Mr. Butler, of the Math Department and Academic Resource Center, didn’t get into teaching by accident; it was practically in his blood. With a mother who taught, a cousin at Horace Mann, and a family tree full of other teachers and lawyers, he chose the path that fit him best. “Teaching seemed the one that I would be most suited for,” he told me. More than that, he wanted a job with meaning. “You ask someone what they do, and they say, ‘I’m an account manager.’ I ask what that means, and they say, ‘I manage accounts.’ That, to me, is meaningless.”

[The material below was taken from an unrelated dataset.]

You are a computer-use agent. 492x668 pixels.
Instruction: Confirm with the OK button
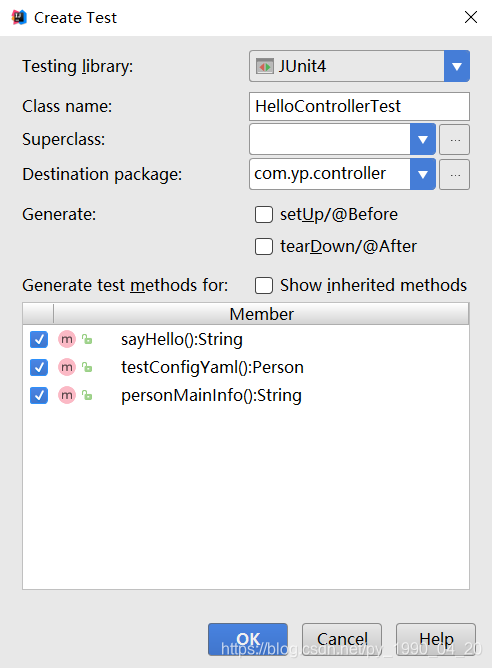click(248, 639)
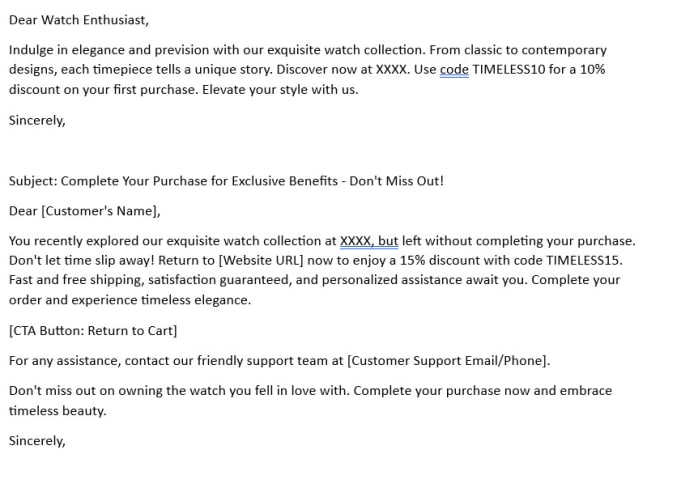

Beyond teaching Geometry and working with students in the ARC, Mr. Butler is also the boys varsity swim coach. Coaching, he explained, came naturally from his own swimming experience, where older kids mentored younger ones. Having spent so much time swimming and coaching, teaching was the job that would allow him to continue to coach what he loves. “Swimming was so transformative to my life in a positive way that I could never step away from the pool forever.” In fact, he has been coaching longer than he has been teaching, starting with helping to coach his high school team after graduating.
In the ARC, Mr. Butler helps students move past “I’m confused” to actual questions. “The statement ‘I’m confused’ is not a question,” he said. “But coming up with a good question is an incredibly challenging thing to do.” He even admitted to feeling lost while auditing a class at UCONN on the math department’s recent trip, an experience that helped him connect with how students feel.
When I asked what inspired him to become a teacher, he hesitated. “I don’t know if ‘inspire’ is the right word.” But watching him talk about helping students, about the community of talent and work ethic at Kent, and about why teaching changes how you understand things, it’s hard not to see it anyway. Whether in the classroom, the ARC, or on the pool deck, Mr. Butler has found a job that makes sense and that makes all the difference.